Un certain niveau de "dilution" du dispositif n'a pu arriver qu'à bas échelon (bataillon et en-dessous), et en fait plus dans les phases de combat d'arrêt, en utilisant le terrain quand c'était possible, ce qui n'est donc qu'un fait local, ponctuel: en mouvement, en rase campagne, je vois pas une dilution des unités comme très réalisable en l'état des choses à ce moment.

 

Après, physiquement, à quoi ressemblaient les engagements entre grandes unités à ce moment? Comment faire se rencontrer des divisions et corps d'armée sur le terrain?
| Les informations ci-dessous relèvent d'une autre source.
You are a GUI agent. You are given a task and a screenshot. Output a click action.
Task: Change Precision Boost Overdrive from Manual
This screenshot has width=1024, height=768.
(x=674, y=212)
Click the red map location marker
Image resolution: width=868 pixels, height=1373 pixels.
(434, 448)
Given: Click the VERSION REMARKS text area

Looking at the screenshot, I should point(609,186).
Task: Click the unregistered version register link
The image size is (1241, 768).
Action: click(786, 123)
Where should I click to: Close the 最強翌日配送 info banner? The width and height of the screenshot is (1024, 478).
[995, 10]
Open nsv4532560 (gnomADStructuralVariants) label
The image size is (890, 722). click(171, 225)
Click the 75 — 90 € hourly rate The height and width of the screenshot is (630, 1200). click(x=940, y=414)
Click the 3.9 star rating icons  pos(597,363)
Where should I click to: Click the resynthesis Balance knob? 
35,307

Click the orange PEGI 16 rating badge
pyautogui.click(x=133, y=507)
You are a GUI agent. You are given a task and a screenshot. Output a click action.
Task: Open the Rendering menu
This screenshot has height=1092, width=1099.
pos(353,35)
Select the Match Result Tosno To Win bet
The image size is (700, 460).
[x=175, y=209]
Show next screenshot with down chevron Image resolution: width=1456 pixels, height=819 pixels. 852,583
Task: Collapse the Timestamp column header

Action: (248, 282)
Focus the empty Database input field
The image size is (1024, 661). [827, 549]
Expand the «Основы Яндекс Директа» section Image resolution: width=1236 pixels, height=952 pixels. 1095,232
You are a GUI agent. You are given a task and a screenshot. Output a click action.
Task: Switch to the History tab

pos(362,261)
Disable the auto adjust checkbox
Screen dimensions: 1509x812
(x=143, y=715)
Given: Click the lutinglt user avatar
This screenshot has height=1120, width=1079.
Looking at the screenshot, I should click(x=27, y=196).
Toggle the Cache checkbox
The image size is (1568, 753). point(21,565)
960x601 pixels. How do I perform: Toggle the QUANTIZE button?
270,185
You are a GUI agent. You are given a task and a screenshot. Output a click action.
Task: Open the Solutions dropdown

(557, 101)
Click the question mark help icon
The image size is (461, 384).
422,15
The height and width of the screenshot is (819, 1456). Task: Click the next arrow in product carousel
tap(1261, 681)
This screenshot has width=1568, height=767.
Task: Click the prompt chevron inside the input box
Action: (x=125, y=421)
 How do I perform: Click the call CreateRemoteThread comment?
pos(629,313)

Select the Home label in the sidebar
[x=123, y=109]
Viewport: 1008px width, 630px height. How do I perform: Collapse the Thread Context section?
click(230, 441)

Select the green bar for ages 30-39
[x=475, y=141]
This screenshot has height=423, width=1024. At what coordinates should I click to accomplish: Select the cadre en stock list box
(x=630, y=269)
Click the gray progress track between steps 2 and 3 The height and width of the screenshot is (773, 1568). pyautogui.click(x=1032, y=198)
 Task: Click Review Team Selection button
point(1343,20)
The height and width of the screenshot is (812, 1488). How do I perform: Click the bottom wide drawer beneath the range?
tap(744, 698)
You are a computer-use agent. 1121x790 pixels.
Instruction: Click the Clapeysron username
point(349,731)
On peut visualiser la chose à peu près pour les premiers engagement sur un terrain découpé (rivières, relief) côté frontière nord: beaucoup de combats assez petits et soutenus, d'intensité variable. Mais après?

 

Et surtout, pour ramener cet aspect sur le sujet; sait-on comment les décideurs envisageaient la réalité tactique du contact (la "friction", quoi) quand ils décrétaient que telle part d'un plan produirait tel effet, et qu'ils s'appuyaient dessus pour décider des étapes ultérieures? Les Allemands semblent avoir été nettement plus réalistes dans l'anticipation de cette "friction", de la réalité tactique des combats, et de leur impact sur les opérations et la façon de les conduire.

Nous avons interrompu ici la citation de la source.